Copy everything from "Where should I click to: Tap" down to "coord(128,8)" in the records below, replacing "screenshot" with "screen capture" and leaving everything else unchanged.

- [Records shown]
/---

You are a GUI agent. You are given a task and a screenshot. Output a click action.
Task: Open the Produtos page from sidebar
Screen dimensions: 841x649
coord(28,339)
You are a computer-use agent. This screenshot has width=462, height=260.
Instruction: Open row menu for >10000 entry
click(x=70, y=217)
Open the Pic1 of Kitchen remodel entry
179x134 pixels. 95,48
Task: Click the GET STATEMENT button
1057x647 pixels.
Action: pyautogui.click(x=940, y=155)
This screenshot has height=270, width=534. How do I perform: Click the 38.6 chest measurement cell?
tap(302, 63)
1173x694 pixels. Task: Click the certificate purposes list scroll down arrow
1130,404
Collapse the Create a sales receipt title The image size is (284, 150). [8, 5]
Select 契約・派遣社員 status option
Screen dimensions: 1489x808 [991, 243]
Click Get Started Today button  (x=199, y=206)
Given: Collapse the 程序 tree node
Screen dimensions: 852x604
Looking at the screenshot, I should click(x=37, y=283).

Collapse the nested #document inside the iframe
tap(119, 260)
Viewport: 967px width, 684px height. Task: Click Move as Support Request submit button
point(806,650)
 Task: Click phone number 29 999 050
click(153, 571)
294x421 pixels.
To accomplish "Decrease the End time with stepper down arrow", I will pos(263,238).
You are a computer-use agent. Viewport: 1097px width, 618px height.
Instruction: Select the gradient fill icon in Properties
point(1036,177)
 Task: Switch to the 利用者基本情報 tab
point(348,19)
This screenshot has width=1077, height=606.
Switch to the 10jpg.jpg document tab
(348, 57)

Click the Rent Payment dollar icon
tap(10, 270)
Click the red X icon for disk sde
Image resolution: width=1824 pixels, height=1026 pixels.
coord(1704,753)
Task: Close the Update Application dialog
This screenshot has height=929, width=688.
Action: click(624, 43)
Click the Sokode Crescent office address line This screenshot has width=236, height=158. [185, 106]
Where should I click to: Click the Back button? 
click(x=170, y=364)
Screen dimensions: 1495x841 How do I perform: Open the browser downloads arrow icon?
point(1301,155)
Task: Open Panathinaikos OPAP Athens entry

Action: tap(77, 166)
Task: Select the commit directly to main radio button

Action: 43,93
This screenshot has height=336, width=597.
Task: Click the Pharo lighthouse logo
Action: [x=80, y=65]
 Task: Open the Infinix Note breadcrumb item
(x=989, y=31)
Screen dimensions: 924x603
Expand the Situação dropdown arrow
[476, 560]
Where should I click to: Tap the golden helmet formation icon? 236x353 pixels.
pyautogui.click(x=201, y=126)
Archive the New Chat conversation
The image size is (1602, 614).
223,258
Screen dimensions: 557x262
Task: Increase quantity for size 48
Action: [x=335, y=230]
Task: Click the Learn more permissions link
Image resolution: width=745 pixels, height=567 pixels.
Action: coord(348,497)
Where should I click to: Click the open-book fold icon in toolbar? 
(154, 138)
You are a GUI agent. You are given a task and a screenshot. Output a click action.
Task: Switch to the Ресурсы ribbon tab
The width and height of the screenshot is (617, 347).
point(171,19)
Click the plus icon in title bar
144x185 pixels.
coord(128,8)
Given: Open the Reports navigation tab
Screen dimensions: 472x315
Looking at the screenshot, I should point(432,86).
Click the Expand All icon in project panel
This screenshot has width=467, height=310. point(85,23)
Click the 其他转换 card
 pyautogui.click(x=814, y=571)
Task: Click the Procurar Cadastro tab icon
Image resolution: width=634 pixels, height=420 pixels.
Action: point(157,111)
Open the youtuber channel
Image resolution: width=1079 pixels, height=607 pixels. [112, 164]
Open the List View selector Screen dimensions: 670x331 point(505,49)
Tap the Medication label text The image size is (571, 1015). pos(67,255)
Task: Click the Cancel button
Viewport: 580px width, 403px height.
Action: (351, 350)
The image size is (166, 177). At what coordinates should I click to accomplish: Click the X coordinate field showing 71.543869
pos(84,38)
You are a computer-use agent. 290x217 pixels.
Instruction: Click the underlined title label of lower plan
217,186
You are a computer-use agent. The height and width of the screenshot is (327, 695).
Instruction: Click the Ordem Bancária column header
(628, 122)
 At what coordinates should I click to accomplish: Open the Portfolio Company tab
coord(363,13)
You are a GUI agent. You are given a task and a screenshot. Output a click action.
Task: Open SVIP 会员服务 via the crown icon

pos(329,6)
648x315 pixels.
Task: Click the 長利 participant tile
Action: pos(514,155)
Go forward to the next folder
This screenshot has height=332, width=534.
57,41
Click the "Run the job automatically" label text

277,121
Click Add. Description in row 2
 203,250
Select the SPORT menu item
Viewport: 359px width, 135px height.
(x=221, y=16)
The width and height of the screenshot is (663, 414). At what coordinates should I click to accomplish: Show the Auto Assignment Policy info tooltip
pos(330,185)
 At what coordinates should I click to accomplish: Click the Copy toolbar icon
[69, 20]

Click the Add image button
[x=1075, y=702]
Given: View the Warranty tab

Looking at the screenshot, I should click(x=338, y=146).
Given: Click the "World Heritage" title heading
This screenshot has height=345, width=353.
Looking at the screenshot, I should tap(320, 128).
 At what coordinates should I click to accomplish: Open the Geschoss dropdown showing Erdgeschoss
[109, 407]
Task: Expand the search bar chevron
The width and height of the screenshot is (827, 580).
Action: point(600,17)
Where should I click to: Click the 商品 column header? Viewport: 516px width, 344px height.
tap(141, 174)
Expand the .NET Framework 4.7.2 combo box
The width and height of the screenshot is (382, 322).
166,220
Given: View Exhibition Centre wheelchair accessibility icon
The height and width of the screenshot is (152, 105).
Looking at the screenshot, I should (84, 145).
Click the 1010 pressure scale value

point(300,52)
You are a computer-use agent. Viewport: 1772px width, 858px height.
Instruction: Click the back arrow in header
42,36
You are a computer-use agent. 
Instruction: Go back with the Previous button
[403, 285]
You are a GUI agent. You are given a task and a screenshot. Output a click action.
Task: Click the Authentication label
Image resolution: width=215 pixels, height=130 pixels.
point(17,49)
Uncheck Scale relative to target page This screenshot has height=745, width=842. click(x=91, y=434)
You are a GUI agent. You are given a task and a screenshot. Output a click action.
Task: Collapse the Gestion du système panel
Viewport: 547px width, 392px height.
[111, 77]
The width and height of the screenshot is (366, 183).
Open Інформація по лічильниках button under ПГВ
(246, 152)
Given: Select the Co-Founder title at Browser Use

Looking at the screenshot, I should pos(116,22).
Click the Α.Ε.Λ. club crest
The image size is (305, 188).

\---

- [Answer to the problem]
Where should I click to: Tap the golden helmet formation icon? 236x353 pixels.
pyautogui.click(x=201, y=126)
Archive the New Chat conversation
The image size is (1602, 614).
223,258
Screen dimensions: 557x262
Task: Increase quantity for size 48
Action: [x=335, y=230]
Task: Click the Learn more permissions link
Image resolution: width=745 pixels, height=567 pixels.
Action: coord(348,497)
Where should I click to: Click the open-book fold icon in toolbar? 
(154, 138)
You are a GUI agent. You are given a task and a screen capture. Output a click action.
Task: Switch to the Ресурсы ribbon tab
The width and height of the screen capture is (617, 347).
point(171,19)
Click the plus icon in title bar
144x185 pixels.
coord(128,8)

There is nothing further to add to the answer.